* [INSTRUCTIONS FOR THE TASK]:
Please reproduce the data below exactly, from the first line through the line containing "Given: Click the blog", and leave every later line out.

Stored data:

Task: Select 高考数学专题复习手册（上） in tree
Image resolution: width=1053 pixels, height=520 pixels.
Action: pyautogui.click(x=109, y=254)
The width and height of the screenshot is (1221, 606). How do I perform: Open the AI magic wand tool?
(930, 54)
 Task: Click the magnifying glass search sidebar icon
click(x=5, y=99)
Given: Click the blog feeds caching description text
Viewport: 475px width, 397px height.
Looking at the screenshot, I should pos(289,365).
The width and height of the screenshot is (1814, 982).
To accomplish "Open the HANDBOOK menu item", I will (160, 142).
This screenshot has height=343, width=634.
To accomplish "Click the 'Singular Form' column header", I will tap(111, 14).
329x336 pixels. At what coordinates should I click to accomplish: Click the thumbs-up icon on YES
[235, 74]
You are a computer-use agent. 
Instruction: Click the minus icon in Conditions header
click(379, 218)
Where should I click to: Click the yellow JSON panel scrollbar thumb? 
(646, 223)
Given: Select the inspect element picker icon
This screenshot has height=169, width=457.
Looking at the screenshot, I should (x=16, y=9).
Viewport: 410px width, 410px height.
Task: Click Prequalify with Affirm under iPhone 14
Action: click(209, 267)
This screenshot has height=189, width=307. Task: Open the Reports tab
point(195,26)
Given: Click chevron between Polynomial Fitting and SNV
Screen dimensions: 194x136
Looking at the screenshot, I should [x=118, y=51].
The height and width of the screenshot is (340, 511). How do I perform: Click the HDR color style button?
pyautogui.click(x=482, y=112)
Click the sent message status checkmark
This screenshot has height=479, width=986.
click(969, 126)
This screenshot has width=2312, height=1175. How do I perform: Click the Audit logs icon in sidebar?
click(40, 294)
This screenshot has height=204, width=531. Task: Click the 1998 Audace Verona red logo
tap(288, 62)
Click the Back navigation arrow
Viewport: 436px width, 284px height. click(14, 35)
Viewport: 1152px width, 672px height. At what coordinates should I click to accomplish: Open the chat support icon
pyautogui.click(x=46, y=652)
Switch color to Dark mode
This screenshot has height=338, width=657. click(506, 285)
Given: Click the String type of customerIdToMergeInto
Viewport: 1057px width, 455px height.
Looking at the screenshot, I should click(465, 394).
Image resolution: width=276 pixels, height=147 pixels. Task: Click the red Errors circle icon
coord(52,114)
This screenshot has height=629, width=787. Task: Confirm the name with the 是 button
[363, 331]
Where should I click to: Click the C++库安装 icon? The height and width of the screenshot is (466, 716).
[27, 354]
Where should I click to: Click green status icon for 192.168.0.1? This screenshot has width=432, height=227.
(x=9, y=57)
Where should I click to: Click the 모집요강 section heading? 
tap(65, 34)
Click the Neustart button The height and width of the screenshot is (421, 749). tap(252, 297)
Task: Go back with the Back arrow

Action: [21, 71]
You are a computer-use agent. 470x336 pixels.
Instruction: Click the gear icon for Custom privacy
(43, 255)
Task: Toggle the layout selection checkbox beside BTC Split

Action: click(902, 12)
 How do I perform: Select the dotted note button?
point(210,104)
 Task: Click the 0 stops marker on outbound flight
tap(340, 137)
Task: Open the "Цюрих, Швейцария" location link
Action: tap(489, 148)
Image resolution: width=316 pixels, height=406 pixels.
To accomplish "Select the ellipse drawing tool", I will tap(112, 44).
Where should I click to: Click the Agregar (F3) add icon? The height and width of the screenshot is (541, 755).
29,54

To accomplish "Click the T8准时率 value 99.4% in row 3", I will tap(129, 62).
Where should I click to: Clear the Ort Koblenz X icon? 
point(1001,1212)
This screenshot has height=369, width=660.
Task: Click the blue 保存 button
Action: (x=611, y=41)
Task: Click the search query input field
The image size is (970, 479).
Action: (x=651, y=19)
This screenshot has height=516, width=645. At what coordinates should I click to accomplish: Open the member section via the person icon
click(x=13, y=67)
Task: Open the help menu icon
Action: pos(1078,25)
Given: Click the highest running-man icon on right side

* [EXPECTED OUTPUT]:
Task: Select 高考数学专题复习手册（上） in tree
Image resolution: width=1053 pixels, height=520 pixels.
Action: pyautogui.click(x=109, y=254)
The width and height of the screenshot is (1221, 606). How do I perform: Open the AI magic wand tool?
(930, 54)
 Task: Click the magnifying glass search sidebar icon
click(x=5, y=99)
Given: Click the blog feeds caching description text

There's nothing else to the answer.